UAE property market remains tenant-favourable: JLL Q3 report
The residential sector recorded an increase in construction activity with around 12,000 units handed over in Dubai
Sectors across the UAE’s property market continue to be tenant-friendly in Q3 2020, according to real estate and investment management firm JLL’s Q3 UAE Real Estate Market Performance Report.
The residential sector recorded an increase in construction activity with around 12,000 units handed over in Dubai and 600 units handed over in Abu Dhabi.
Looking ahead, JLL expects developers to continue offering a range of incentives such as fee waivers, discounts, rent-to-own, as well as partnerships with banks to attract new investors and end-users looking to take advantage of the lower prices.
Dubai’s office market saw its first stock additions of the year, with a total of 190,000m2 of office gross leasable area (GLA) delivered in DIFC, Downtown Dubai, and MBR City, bringing the total stock to 8.9km2 of GLA.
Of all the completions in the commercial sector, ICD Brookfield Place in the DIFC is a notable one, as it is the first LEED Platinum commercial tower in the region.

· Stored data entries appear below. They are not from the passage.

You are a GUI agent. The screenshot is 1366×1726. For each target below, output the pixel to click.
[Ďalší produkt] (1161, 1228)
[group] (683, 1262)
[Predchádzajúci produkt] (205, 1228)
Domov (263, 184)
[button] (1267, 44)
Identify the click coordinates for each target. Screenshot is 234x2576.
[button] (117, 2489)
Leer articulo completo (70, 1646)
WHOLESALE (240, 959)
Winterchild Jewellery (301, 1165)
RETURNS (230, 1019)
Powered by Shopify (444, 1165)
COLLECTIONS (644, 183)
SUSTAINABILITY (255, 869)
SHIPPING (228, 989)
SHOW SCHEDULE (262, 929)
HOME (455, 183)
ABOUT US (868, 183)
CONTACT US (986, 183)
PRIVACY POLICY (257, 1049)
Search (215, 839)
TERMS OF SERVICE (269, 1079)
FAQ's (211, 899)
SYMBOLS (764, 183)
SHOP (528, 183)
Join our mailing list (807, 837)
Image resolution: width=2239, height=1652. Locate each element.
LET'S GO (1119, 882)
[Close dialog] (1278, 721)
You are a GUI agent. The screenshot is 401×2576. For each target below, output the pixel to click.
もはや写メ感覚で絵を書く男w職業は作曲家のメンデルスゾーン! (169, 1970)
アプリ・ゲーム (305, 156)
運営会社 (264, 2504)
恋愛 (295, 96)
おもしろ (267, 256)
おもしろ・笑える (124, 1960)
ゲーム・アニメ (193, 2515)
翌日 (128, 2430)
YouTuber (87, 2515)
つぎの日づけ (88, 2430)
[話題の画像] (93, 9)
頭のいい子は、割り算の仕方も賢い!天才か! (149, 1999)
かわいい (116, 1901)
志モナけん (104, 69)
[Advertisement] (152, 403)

The incorporation of sustainability and health and wellness standards is expected to raise the bar for new market entrants and promote the responsible real estate agenda in Dubai and the region, the report states.
Commenting on the property market, the head of Research at JLL MENA, Dana Salbak, says: “With the ease of lockdown measures and increased mobility during the quarter, there has been a considerable increase in the level of new leasing enquiries in the office sector.
“Existing tenants also continue to either consolidate operations, seek more attractive lease terms, and, in some instances, look to relocate to quality space – a trend we are seeing across sectors in the country.”
In addition, the retail sector across Dubai and Abu Dhabi witnessed an increase in revenue share based agreements, allowing retailers to minimise risk on capital expenditure.
Although the reopening of malls has brought a gradual recovery in sales, compared to the last quarter, consumers continue to focus on essential goods rather than leisure items when it comes to spending.
In order to sustain businesses within the fast-changing market, retailers have been engaging with landlords in restructuring deals and demanding additional rent free-periods.
According to the report, the hotel sector is witnessing ongoing demand from domestic tourists, with increased appetite for beachfront hotels and private villas as residents look to capitalise on affordable luxury stays.
Going forward, the lower market segment and business hotels are expected to take time to recover as the current priority is to manage cashflow and working capital.